Date : 20130821
Dossier : IMM-9680-12
Référence : 2013 CF 889
[TRADUCTION FRANÇAISE CERTIFIÉE, NON RÉVISÉE]
Ottawa (Ontario), le 21 août 2013
En présence de monsieur le juge Mosley
ENTRE :
|
ELVIRA RUTH MARCOS PALOGAN
|
|
|
demanderesse
|
|
et
|
|
|
LE MINISTRE DE LA CITOYENNETÉ ET DE L’IMMIGRATION
|
|
|
|
défendeur
|
|
|
|
|
MOTIFS DU JUGEMENT ET JUGEMENT
[1] La demanderesse sollicite un contrôle judiciaire de la décision par laquelle un agent des visas en poste à Manille, aux Philippines, a refusé de lui délivrer un permis de travail à titre d’aide familiale résidante.
CONTEXTE :
[2] Mme Palogan, une citoyenne des Philippines, a obtenu un permis de travail à titre d’aide familiale résidante pour une période de 11 mois à compter d’octobre 2007. Son beau‑frère l’a embauchée au Canada pour qu’elle prenne soin de son enfant. Au terme du contrat, en septembre 2008, son employeur n’était plus en mesure de garder Mme Palogan comme employée. Celle‑ci a fait appel à une agence afin de trouver un nouvel employeur et de renouveler son permis de travail. Elle a été embauchée par une de ses belles‑sœurs, mais elle a omis de présenter sa demande de permis de travail dans le délai prévu de 90 jours. Sa demande a été rejetée, et le centre de traitement l’a sommée de quitter le Canada sur‑le‑champ.
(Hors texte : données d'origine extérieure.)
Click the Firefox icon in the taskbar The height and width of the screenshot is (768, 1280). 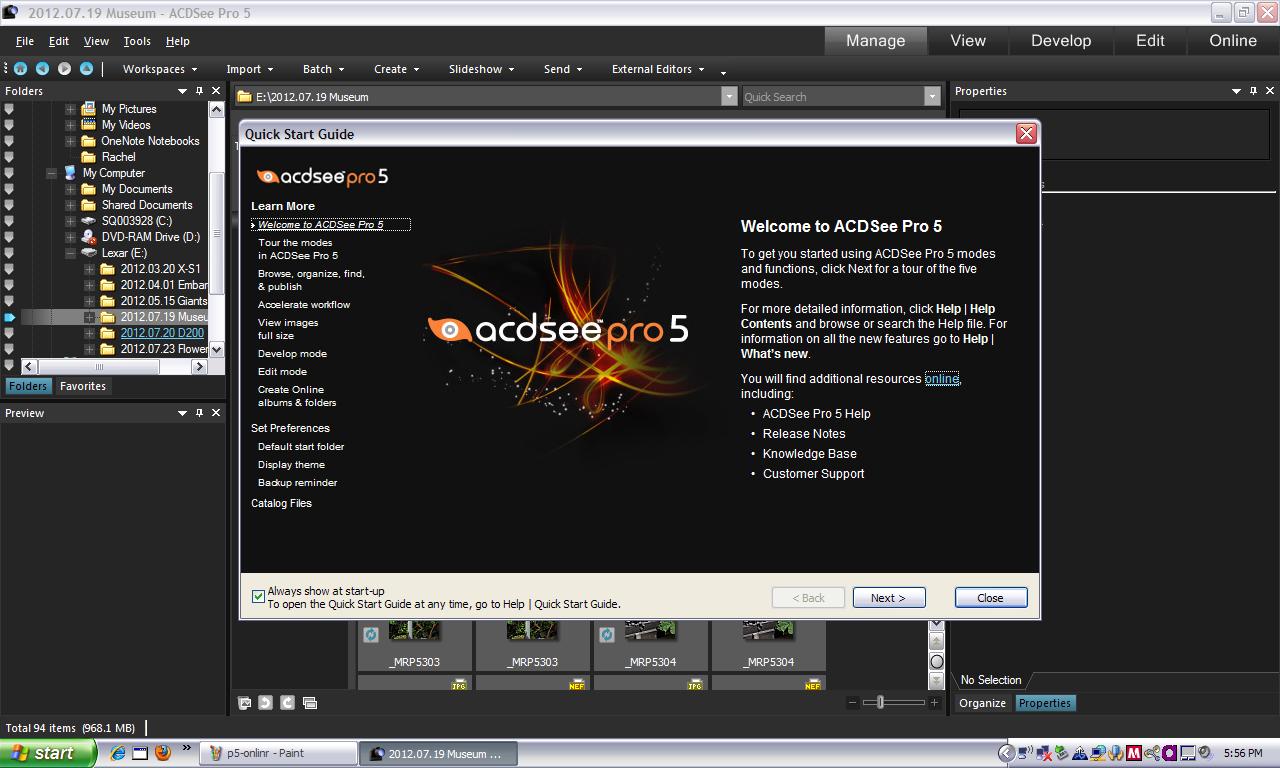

[3] C’est à ce moment‑là que Mme Palogan a retenu les services d’un avocat et qu’elle a présenté une demande de l’étranger, de New York. Cette demande a également été rejetée et elle a une nouvelle fois été sommée de quitter le Canada sur‑le‑champ. Elle a présenté une troisième demande, en passant par le bureau des visas de Buffalo cette fois, ce qui lui a valu un autre refus.
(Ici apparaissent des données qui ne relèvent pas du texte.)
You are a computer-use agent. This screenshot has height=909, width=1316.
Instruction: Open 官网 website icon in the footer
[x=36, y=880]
[4] Mme Palogan a finalement quitté le Canada le 10 janvier 2011, après quoi elle a présenté une demande des Philippines. La décision par laquelle cette demande a été refusée fait l’objet du présent contrôle judiciaire.
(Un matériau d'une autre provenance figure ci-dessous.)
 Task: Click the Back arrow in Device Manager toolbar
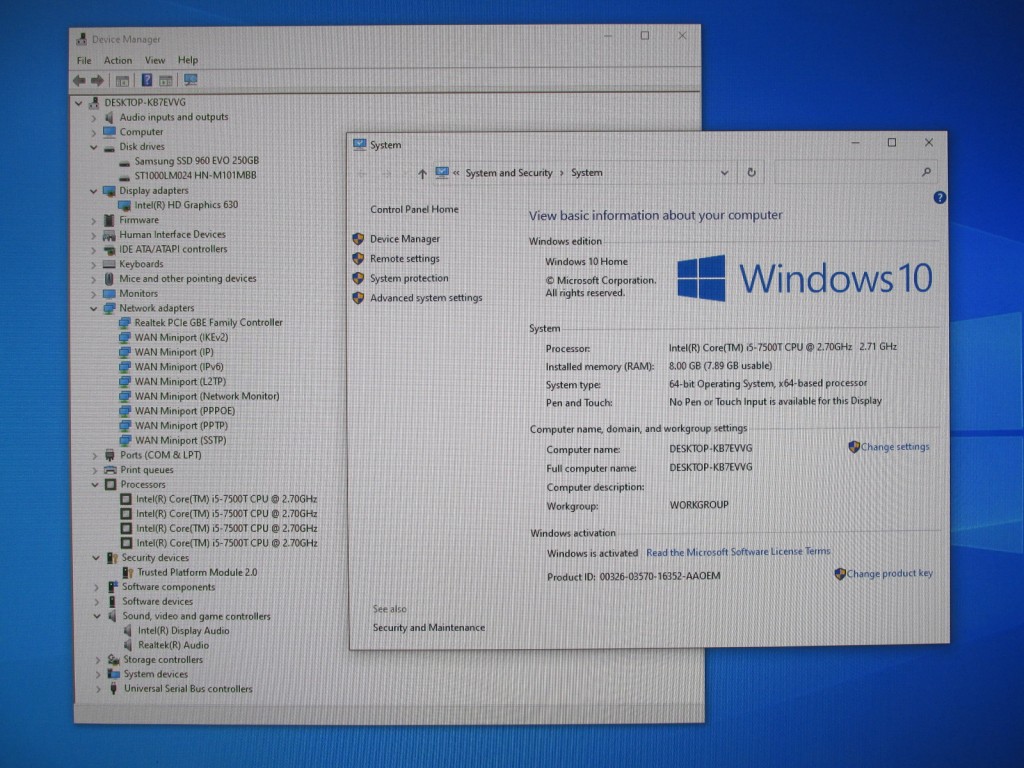click(x=79, y=81)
[5] La demanderesse est mariée. Elle a un mari, des enfants et des frères et sœurs aux Philippines. Sa fille aînée et d’autres proches, dont ses beaux‑parents et quatre de leurs enfants, vivent au Canada.
DÉCISION FAISANT L’OBJET DU PRÉSENT CONTRÔLE :
[6] La lettre de décision envoyée par l’agent des visas contient un formulaire de refus et une liste de vérification où la dernière case, « autres motifs », a été cochée par l’agent. La lettre va comme suit :
[traduction]
Vous avez été sommée de quitter le Canada sur‑le‑champ par le CTD de Vegreville le 2009/03/07, parce que vous n’aviez pas de statut au Canada. Vous êtes restée au Canada jusqu’en janvier 2011. Je ne suis pas convaincu que vous respecterez les lois canadiennes en matière d’immigration.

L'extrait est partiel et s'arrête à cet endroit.